I’ve yet to write from a first-person point-of-view this season, but as the final regular season match concluded, I thought there wasn’t a better time to do it than now.
Sunday’s match against No. 12 Michigan State was of course highlighted by the IU victory and the fact that this team is the first team ever to go undefeated in Big Ten play with an 8-0 record.
But, the most important part of this victory wasn’t the golden goal in the 97th minute by sophomore Justin Rennicks and it wasn’t the RPI boost of a win against No. 12 Michigan State, it was about the catalysts behind this win and the entire season.
Obviously, all players and coaches deserve credit for the year this team has had, but there are eight individuals who have been through it all and deserve this season’s accolades more than anyone else.
Seniors Rece Buckmaster, Timmy Mehl, Francesco Moore, Jeremiah Gutjahr, Cory Thomas, Trevor Swartz, Austin Panchot and Andrew Gutman were all honored before Sunday’s match for Senior Day.
I like to call them the elite eight.
These eight seniors have been the engine of IU’s successes this season. As they stood with their family members before the match, getting their names called by the PA announcer, everyone in the stands was standing up and applauding, paying homage to the work the seniors have put in over the years.
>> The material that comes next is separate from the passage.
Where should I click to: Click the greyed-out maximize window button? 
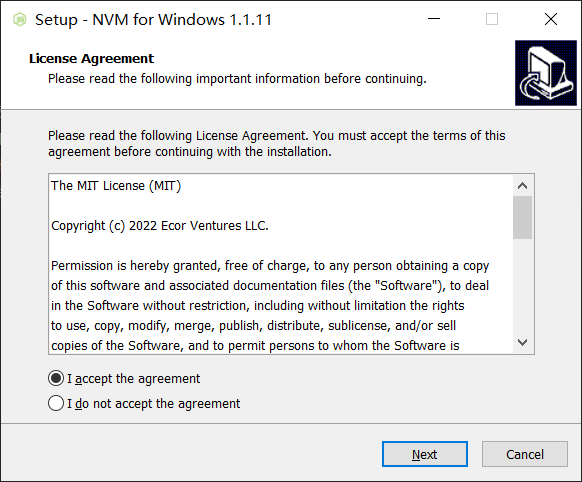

Coming into the match, this group of seniors had a total of 69 wins and 419 combined stats.
IU Coach Todd Yeagley started all eight seniors against MSU, and it resulted in the unit’s 70th win. Starting every senior on Senior Day isn’t an IU tradition – these eight guys are all just that talented.
Buckmaster and Mehl were rocks on the backline against Michigan State. Buckmaster was matched up with one of MSU’s best attackers in Dejuan Jones and was able to hold him in check. Near the end of the game, MSU had a big chance to score one on Muse, but Mehl slid and blocked the shot. Muse had to make just one save against the Spartans, and it was IU’s fourth-straight shutout.
Moore also contributed to the defensive end with his defensive-mid position. He and Gutjahr managed the middle of the field to perfection, which was why IU was on the attack so much throughout the game, ending with 20 total shots.
Thomas and Panchot applied pressure on MSU’s half of the field by maneuvering around defenders and distributing the ball to the outside wings for it to be crossed in.
Swartz, one of the outside midfielders, was constantly sending in crosses to give his team opportunities. He leads the Big Ten in assists with 10 and is fourth nationally. Swartz also had a goal called back in the 86th minute after being called offside.
Then, there’s Gutman. He starts as the left outside back, but he can push up and look like a striker at times. It was his burst of speed and aggressive shot in the 97th minute that forced the Spartan keeper to deflect it, allowing Rennicks to have the easy tap in.
Those are just specific examples of what the seniors did to beat the Spartans, and a summarization of what they provide IU each and every game. I don't know if there's a more talented group of seniors in the country than IU's eight.
“They know how important they are,” Yeagley said. “It’s pretty cool.”
Yeagley then sat back in the post-game press conference and said how eight is a big group and chuckled how that can be worrisome about next year.
But, the big thing about this team is that they aren’t focused on next year, and they aren’t focused on last year.
All the seniors went through that heartbreak last year. All the seniors finally captured a Big Ten Championship this year after being so close years prior.
This year, redemption is most prevalent within the elite eight, and behind their leadership and skill, redemption is what they might just get.